ANNOUNCEMENT: Live Wireshark University & Allegro Packets online APAC Wireshark Training Session
July 17th, 2024 | 10:00am-11:55am SGT (UTC+8) | Online

Wireshark-dev: Re: [Wireshark-dev] How to print out string encoded data that contains nul chara

From: "John Dill" <John.Dill@xxxxxxxxxxxxxxxxx>
Date: Thu, 10 Apr 2014 09:44:45 -0400
>Message: 1
>Date: Wed, 9 Apr 2014 14:24:53 -0700
>From: Guy Harris <guy@xxxxxxxxxxxx>
>To: Developer support list for Wireshark <wireshark-dev@xxxxxxxxxxxxx>
>Subject: Re: [Wireshark-dev] How to print out string encoded data that
>	contains nul characters?
>Message-ID: <570E5517-8137-466F-AEB1-C32CC47C12B3@xxxxxxxxxxxx>
>Content-Type: text/plain; charset=iso-8859-1
>
>
>On Apr 9, 2014, at 2:06 PM, "John Dill" <John.Dill@xxxxxxxxxxxxxxxxx> wrote:
>
>>I have several character data fields that happen to contain sections of
>>non-ascii binary data including nul characters.  I'd like to get a string
>>display that shows all of the characters according to the length of the
>>field, i.e.
>> 
>> 20 20 20 20 20 20 01 00 01 00 48 31 20 20 20 20
>> 
>> produces
>> 
>> "      \001\000\001\000H1    "
>> 
>> In proto.c, I see that all of the format_text calls use strlen(bytes) as the length.
>> 
>> case FT_STRING:
>> case FT_STRINGZ:
>> case FT_UINT_STRING:
>>         bytes = (guint8 *)fvalue_get(&fi->value);
>>         label_fill(label_str, hfinfo, format_text(bytes, strlen(bytes)));
>> 
>>What is the recommended way of creating a text string that uses the octal
>>encoding '\xxx' for non-ASCII data including nul characters that uses the
>>'length' field of 'proto_tree_add_item'?
>
>The right short-term way would be to use proto_tree_add_string_format_value()
>to add the field, and format the string's value yourself, using format_text()
>with a byte count rather than strlen().

Cool, thanks!

>The right long-term way is to modify Wireshark so that this works.  The way we
>handle strings should probably be changed so that we:
>
>store the raw string octets as a counted array, along with the string encoding;
>
>convert the octets from the encoding to UTF-8 *with invalid octets and sequences
>shown as escapes* when displaying the strings;
>
>convert the octets from the encoding to UTF-8 with invalid octets and sequences
>shown as Unicode REPLACEMENT CHARACTERS when making the string available for
>processing by other software (e.g., "-T fields", etc.) (or somehow saying "this
>isn't a valid string in this encoding);
>
>somehow arrange that strings with invalid octets or sequences are *always* unequal
>to any character string in packet-matching expressions (display/read filters,
>color "filters", etc.), and perhaps allow strings to be compared against octet
>sequences (e.g. "foobar.name = 20:20:20:20:20:20:01:00:01:00:48:31:20:20:20:20"
>matches the raw octets of the string), and use that with "Prepare As Filter" etc..

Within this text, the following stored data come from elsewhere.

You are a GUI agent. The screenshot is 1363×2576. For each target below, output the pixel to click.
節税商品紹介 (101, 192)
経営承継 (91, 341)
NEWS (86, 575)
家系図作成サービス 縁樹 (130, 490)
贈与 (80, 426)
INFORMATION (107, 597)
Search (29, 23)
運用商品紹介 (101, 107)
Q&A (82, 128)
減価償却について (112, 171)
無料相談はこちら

Sounds pretty reasonable to me.  For now I'll have to use the short method since
this dissector is still hanging over my head (and I haven't even started the TCP
side yet).

>Alternatively, if they're *not* really character strings, display them as a set
>of subfields, with the text part shown as strings and the binary data shown as
>whatever it is, e.g.
>
>Frobozz text 1: {blanks}
>Frobozz count 1: 1
>Frobozz count 2: 1
>Frobozz text 2: H1{and more blanks}
>
>or whatever it is.

I had considered that, but I've found that the field is mapped to an array of
16 byte characters but for whatever reason, the array is used differently
depending on the radio its addressed to.  Sometimes the 16 bytes of data is a
valid string, and other times it looks like pair of 6 character strings with
binary data of either garbage or has some unknown meaning (at least to me).

The string itself is in a structure that is grouped as an array so preset 1
out of 10 could be 16 character string in one message and two pair of strings
in another.  I would need to analyze the other fields in the message to be
able to make that distinction and I didn't want to go to that level of effort
(since there are over 20 different preset types where each type could
potentially have its own string format).  Just displaying the string encoding
showing nul bytes is simpler.

Best regards,
John Dill

<<winmail.dat>>